What’s next? The ECB will set its key interest rates “at sufficiently restrictive levels” And this “to ensure a return to inflation as soon as possible” to 2%, explains the institution. This does not allow us to conclude that a new rate hike is already looming for its next meeting in September.

The Governor of the Bank of the Netherlands, Klaas Knot, recently indicated that a new rate hike at the start of the school year is “at best, a possibility, but certainly not a certainty”. In September the institute will have new economic projections and will have taken note of the evolution of inflation until August.

Critiques

In the United States, the American central bank showed the way on Wednesday by deciding on a further increase in its key rate, by a quarter of a point to 5.5%, the eleventh since March 2022. The rate is at its highest high since 2001.

In the euro zone, the effects of the cumulative rise in rates are already perceptible: demand for credit, particularly from companies, reached its lowest level in 20 years during the second quarter, the ECB indicated on Tuesday. Problem: this comes at a time when companies need to invest massively to green their business and accentuate the digital shift.

The euro zone fell into a slight recession last winter, but the latest forecasts from the International Monetary Fund see the region’s GDP (gross domestic product) growing by 0.9% (+0.1 point) in 2023, despite a decline in Germany (-0.3%), the only G7 country that should see the recession last.

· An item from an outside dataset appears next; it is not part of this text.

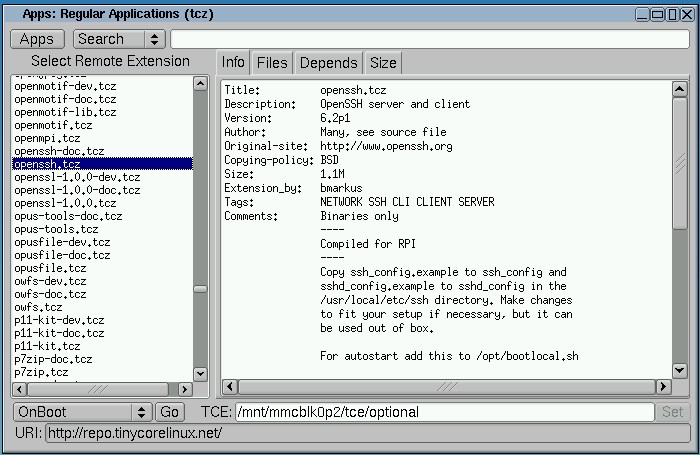Viewport: 700px width, 455px height.
Task: Maximize the Apps window
Action: [x=672, y=14]
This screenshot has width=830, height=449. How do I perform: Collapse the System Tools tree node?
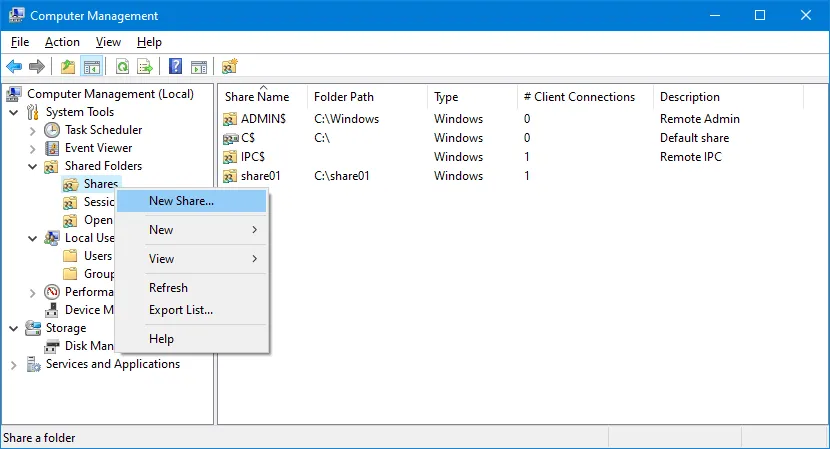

The ECB wants to slow down the economy so that companies and businesses give up raising prices, and that their employees moderate wage demands, which tend to fuel inflation.

Ahead of today’s monetary policy meeting, the ECB’s restrictive course was criticized in some fragile European economies. This policy could create “a more difficult situation for growth at European level”Portugal’s Finance Minister Fernando Medina said in mid-July. The head of the Italian government Giorgia Meloni had she criticized at the end of June the “simple recipe” of raising interest rates to fight inflation, fearing that “the cure proves to be more damaging than the disease”.